Como o ‘808s & Heartbreak’ normalizou a vulnerabilidade do homem negro no rap

Capa do 808s & Heartbreak

Em setembro de 2008, Kanye West estava com o coração partido. Depois da morte de sua mãe em novembro de 2007, um rompimento com sua noiva alguns meses depois e a dificuldade de se adaptar à recente vida de popstar que tinha adquirido com o sucesso de seus três álbuns lançados até então, The College Dropout (2004), Late Registration (2005) e Graduation (2007), o rapper entrou com uma cabeça totalmente diferente no processo de gravação, produção e composição de seu quarto álbum de estúdio. O resultado, gravado entre setembro e outubro e lançado no dia 24 de novembro, é 808s & Heartbreak.

Completando dez anos de existência nesse sábado, 808s talvez seja o disco do Kanye que recebeu a recepção mais estranha de início.

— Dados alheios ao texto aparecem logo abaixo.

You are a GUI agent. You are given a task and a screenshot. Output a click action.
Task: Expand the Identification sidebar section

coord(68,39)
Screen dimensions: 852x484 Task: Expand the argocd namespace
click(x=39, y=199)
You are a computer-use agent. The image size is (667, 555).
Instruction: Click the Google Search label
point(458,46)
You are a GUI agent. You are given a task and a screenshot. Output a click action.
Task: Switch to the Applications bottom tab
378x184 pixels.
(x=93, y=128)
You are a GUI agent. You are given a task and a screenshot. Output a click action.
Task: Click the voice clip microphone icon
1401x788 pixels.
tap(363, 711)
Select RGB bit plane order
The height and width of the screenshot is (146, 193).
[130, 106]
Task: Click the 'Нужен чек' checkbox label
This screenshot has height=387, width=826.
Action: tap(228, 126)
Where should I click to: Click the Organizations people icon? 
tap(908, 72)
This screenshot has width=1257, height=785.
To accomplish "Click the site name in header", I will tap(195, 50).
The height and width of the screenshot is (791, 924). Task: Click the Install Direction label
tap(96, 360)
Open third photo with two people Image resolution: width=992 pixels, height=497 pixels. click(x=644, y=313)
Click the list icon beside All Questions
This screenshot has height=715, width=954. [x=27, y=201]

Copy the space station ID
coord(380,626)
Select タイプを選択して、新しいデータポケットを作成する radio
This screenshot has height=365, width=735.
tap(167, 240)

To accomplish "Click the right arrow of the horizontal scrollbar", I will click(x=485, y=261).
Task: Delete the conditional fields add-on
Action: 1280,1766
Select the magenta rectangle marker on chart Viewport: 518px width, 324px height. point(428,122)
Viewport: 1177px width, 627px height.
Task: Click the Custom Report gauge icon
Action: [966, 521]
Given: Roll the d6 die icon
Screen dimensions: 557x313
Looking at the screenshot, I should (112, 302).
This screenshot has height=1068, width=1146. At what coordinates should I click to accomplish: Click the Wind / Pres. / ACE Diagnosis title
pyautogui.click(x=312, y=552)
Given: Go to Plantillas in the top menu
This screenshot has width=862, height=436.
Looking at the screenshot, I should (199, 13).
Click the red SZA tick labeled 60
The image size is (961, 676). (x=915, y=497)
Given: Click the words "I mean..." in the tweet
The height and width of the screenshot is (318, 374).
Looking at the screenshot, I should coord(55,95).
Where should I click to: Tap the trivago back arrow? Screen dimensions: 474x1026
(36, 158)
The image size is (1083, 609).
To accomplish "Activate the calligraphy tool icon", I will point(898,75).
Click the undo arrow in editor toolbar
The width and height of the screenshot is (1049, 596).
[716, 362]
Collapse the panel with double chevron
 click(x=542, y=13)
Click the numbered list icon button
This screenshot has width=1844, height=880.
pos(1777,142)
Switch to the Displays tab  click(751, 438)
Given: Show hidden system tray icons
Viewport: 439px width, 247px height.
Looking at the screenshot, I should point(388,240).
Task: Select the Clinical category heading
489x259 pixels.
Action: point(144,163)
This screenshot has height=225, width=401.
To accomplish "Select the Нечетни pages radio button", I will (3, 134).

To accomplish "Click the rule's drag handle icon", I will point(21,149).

Se seus álbuns anteriores eram marcados por rimas afiadas e batidas e samples bem montados, este mostrava o rapper cantando mais do que rimando, com um autotune pesado por cima e batidas de 808 melódicas e minimalistas, muito mais puxadas pro synthpop e R&B. Como Kanye mesmo definiu, o “primeiro álbum new wave feito por um negro” — não à toa “Coldest Winter” sampleia “Memories Fade”, do Tears for Fears.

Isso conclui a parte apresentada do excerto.